I guess you can just fake a tilt shift if you want isometric / orthographic perspective, and it’s trivial for a side scroller where you just blur certain layers. If you write a depth map you can have a non-“fake” DOF, too.
Thanks. It does sound really nice to blur non focused layers.
How long would you estimate it would take to do such a thing? Or rather, is it a comprehensive task?
And what is the root or umbrella technology for something like this?
Is it HLSL or, what would be chapter one in approaching this?
[quote=“monopalle, post:42, topic:8326”]
Wow, that looks VERY impressive!
[/quote] Thank you
If you have the tiles seperated in different layers as render targets, you could just blur those with gaussian blur for example. There should be lots of examples online how to do gaussian blur. Preferrably you would do this in two passes, one horizontal and one vertical in arbitrary order. This leads to the exact same result but reduces computational cost.
The effect I use is Depth of Field. It uses the depth to decide how blurry it should get. So it should be viable also for 2D, provided you have access to the depth like @kosmonautgames mentioned.
One method to implement DoF, is to blur the image. Then in the next step, depending on the depth, you could sample the non-blurred or blurred version of the image.
I used a more advanced technique, where focused image regions also stay focused if there is an adjacent out-of-focus image region. Maybe this isn’t clearly visible in the image due to lacking time to find better parameter values, to make the transition region from focused to non-focused more sharp.
Well, for my current project I do have ‘scale’ for each tile-layer, that should do for depth, right?
But a gaussian blur, you make that method sound easier. Would that be a kind of HLSL shader?
I think it should work, you could blur more or less based on this pseudo depth value.
It can be implemented as a PixelShader. For each pixel you would sample the neighbour pixels and calculate the average value of these pixels.
Ok, I understand thanks… the logic of it sounds easy, if I could ever get my HLSL code to run at all
post a new thread on the main page with what exactly you need and we’ll find a way to help you
I’ll make sure and do that once I get back around to it, thanks.
How do you do depth reconstruction
In the GBuffer generation step I calculate the depth as
float depth = projectedPosition.z / projectedPosition.w;
To reconstruct the depth, a fullscreen quad is drawn. The pixel shader writes the saved depth from the GBuffer. After this step, the depth is reconstructed (in the current set RenderTarget) and it is possible to continue with other draw calls
I have added an post processing effect, similar to the scene fringe effect described here: https://docs.unrealengine.com/latest/INT/Engine/Rendering/PostProcessEffects/SceneFringe/
In principle soft gpu particles are also working. The difference is, that for soft particles the scene depth and particle depth are used to calculate how transparent the particle should be.
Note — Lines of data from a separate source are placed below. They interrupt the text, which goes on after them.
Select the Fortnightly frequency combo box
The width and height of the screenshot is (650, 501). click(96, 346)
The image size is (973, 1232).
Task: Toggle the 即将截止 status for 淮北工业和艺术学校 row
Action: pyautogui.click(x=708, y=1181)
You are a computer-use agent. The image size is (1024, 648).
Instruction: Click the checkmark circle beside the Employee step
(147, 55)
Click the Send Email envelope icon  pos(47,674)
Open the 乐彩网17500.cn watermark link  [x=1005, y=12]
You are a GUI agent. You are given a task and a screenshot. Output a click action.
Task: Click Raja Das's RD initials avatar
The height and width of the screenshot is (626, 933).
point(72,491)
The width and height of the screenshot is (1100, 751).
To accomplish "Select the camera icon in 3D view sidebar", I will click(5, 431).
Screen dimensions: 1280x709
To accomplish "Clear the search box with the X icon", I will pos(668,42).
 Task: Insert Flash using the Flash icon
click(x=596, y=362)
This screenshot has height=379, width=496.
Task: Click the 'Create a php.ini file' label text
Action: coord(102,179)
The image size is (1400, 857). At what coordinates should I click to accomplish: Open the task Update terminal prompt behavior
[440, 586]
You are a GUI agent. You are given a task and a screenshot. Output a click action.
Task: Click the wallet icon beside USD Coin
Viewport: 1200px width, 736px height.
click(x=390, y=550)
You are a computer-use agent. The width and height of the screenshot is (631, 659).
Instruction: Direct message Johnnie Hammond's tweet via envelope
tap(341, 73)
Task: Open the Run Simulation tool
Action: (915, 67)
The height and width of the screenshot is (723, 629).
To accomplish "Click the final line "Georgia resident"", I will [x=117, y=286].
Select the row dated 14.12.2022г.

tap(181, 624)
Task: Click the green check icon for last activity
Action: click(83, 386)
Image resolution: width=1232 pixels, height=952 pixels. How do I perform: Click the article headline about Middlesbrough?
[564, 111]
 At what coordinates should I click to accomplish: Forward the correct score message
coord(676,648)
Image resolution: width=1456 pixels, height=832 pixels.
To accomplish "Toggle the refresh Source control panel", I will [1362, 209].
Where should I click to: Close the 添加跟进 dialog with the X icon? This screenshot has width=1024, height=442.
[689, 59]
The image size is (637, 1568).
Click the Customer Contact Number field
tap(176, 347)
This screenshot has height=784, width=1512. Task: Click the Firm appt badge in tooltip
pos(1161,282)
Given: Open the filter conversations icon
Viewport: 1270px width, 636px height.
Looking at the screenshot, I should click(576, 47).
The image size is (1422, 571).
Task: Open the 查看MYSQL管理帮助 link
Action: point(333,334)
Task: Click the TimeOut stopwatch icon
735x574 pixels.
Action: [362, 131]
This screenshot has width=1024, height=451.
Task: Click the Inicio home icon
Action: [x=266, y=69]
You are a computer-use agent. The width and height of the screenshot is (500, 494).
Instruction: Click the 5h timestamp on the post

The problem is the lack of precision of the depth buffer. So if the camera is at a greater distance from the particles, the depth values are calculated to be the same, so the particles fade out.
At the moment I encode the depth value after perspective z over w divide in the rgb channels of a texture. If anybody has an idea about what to do about the depth precision problem, I would be happy to know
For the implementation of the gpu particles, I used the old XNA sample. Here are some images for comparison of gpu and soft gpu particles.
Great work!
are you using a linear depth buffer? I think z/w might not be good enough
Thank you!
I use z/w encoded to 24 bits of a RenderTarget at the moment. I think I need more precision for the depth.
The depth written to the depth RenderTarget of the GBuffer is now linear. This is what the RenderTarget looks like.
A small update, the CubeMapPointLights seem to work again.